Logistics and its Environmental Impact Part 5

The 2020’s started out as going to be the decade in which going green was the only way forward for logistics companies. Decarbonisation and reducing the environmental impact of company’s supply chains looked like would feature as a major part in business plans.  Companies in the logistics sectors choosing to adopt a going green plan seem to have many advantages despite the additional expense.

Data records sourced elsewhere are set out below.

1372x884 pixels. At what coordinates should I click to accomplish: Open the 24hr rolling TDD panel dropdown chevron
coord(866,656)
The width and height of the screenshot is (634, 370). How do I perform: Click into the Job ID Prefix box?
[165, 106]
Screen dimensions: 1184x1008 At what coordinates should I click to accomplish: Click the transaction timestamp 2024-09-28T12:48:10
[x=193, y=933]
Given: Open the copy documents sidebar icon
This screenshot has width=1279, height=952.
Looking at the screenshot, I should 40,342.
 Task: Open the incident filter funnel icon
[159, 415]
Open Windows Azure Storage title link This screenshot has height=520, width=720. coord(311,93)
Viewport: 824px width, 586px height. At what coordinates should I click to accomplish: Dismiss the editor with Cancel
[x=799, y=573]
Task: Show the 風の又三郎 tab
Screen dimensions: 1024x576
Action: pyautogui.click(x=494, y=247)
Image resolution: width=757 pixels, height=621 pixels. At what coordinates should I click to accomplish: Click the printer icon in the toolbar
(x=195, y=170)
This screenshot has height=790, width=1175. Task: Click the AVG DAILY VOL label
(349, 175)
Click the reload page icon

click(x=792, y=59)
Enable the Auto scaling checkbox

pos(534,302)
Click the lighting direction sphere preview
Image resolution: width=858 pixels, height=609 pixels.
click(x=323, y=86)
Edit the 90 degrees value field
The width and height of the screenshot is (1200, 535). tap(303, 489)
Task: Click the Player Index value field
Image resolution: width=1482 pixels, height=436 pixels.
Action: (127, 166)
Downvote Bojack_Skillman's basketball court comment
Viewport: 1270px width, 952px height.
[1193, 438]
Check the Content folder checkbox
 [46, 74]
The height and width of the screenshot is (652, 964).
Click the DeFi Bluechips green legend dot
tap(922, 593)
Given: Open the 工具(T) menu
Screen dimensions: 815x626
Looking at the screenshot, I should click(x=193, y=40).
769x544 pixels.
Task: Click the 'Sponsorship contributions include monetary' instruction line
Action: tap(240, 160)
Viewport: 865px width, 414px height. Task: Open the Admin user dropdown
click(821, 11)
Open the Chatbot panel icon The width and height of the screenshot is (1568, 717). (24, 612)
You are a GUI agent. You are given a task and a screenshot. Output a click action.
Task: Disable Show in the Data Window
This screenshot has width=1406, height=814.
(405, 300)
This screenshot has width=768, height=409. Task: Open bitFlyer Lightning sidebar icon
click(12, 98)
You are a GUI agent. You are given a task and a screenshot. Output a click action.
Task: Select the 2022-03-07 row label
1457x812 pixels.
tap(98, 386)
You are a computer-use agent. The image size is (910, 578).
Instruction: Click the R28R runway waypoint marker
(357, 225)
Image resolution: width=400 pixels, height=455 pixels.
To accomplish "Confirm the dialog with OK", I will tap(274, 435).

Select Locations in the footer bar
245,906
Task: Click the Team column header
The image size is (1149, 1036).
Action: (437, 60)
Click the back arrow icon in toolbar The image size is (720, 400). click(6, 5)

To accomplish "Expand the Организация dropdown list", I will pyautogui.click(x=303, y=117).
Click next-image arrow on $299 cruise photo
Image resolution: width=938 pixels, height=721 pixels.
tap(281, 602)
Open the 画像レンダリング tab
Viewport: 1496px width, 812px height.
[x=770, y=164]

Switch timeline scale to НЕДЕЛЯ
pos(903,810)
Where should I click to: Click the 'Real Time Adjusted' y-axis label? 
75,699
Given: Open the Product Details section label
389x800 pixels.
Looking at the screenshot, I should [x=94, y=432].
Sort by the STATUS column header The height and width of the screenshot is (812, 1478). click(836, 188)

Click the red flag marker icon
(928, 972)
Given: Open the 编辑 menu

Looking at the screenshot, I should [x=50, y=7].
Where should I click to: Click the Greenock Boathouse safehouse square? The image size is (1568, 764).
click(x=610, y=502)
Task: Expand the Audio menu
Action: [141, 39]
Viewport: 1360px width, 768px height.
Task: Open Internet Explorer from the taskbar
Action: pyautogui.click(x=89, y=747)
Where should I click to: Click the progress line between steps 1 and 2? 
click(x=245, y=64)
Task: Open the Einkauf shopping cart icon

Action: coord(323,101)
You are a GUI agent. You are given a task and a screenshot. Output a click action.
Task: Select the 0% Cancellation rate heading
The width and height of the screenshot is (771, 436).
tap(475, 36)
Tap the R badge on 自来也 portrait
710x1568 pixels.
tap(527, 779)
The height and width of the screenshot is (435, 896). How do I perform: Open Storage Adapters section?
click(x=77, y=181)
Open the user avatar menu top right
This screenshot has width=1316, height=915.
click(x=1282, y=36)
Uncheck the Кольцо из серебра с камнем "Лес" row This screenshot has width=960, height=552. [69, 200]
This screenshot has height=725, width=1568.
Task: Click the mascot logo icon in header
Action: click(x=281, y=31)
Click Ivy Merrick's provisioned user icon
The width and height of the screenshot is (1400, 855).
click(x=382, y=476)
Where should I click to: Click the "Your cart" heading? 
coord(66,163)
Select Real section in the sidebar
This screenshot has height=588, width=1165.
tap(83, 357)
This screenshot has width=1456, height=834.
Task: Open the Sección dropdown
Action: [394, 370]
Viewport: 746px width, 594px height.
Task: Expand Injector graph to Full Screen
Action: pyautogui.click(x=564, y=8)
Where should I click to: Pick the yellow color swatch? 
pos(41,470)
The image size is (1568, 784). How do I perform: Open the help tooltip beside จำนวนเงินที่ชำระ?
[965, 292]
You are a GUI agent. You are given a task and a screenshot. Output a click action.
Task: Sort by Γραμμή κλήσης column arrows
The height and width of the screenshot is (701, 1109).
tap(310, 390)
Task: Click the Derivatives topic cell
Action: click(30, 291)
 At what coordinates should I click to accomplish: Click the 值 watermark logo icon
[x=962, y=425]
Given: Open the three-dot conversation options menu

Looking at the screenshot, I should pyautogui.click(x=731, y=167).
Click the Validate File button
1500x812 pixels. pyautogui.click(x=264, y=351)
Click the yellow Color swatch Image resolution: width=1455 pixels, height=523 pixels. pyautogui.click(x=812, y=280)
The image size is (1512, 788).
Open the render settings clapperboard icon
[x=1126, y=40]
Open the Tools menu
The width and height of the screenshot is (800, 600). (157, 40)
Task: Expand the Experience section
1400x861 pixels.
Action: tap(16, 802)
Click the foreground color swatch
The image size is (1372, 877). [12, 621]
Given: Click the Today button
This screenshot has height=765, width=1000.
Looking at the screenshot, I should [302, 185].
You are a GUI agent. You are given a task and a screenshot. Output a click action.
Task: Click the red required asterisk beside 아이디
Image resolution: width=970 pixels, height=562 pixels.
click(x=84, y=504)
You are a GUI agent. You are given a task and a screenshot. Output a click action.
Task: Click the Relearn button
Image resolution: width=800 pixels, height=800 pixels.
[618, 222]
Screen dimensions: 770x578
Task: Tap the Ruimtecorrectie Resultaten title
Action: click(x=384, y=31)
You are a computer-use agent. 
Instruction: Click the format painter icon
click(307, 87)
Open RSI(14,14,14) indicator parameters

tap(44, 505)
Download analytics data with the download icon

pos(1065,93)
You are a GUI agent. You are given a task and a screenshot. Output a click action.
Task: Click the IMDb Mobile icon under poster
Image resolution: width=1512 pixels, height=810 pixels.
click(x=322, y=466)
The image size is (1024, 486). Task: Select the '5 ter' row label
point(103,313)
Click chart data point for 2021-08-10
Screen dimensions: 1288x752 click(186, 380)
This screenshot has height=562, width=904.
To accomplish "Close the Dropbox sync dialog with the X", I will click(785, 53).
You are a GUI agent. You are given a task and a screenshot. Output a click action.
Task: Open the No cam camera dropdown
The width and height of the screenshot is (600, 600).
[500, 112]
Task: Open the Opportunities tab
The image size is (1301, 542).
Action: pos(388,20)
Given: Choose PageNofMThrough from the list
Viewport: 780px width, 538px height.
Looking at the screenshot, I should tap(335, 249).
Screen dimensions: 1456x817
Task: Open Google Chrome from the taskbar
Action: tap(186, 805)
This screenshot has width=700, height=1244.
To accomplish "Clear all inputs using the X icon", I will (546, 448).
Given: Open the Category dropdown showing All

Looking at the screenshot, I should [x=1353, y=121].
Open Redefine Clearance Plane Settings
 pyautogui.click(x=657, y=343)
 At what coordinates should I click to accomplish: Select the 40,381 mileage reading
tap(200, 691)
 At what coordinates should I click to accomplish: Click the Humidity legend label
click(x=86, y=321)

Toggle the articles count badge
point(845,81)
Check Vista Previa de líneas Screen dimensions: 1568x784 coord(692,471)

  • Positive PR for the company
  • Advertisement and promotional tool to existing and new clients
  • Long term cost savings
  • Risk reduction to employees not having to handle liquid fuels
  • Risk reduction to employees having better air quality in distribution centres and transport yards
  • Reduction or elimination of storing flammable liquids
  • Risk reduction of fuel spills and associated health and safety with storing the fuel
  • Easier maintenance of vehicles

Then we entered the Coronavirus crisis which has within a few months has change the world completely. It will be interesting to see if the long term Coronavirus impacts the sectors green credentials. If we enter a long world recession which may mean lower oil prices. This then has a knock on effect of reducing the demand for replacing internal combustion vehicles with zero emissions vehicles.  While the green reform momentum started in the previous decade at lease has credit a solid base and it may well mean that we have reached a tipping point that there is no going back to the old polluting ways. Already several shipping lines have decided to take advantage of the lower oil prices and transit from China to Europe via South Africa. While this is a longer route, the shipping lines can avoid having to pay Suez Cannel Fees. However this means much more emissions per voyage from the vessels but this is an example of economic benefits outweighing the environmental ones.

IKEA have publicly said they will not be shipping on any service which takes this route as it will impact the company’s public green credentials. All their cargo must be shipped on the shortest most efficient route into Europe to reduce their emissions. This is probably one of the first times that a large shipper has used environmental impact factors in their supply chain choices. While no other large shippers have taken any similar action, it does show that some companies regard how the public see their handling of their environmentally impact is important.

With governments around the world looking to stimulating their economies, green technology and green infrastructure projects are going to be ones which start to get much more attention and investment.  In Stallingborough, UK final planning permission has been given for the go ahead of a fuel production facility which uses household waste as its source material. The facility is being developed by a specialist company called Velocys, but has backing from industrial giants including Shell and British Airways. Despite planning permission being given it will be a least a further 2 years before construction starts and it is estimated the plant will not be online until the middle of the decade. However the fuel produced is planned to be used in both the airfreight and trucking industry helping to reduce their impact while reusing waste which would normally be buried in the ground.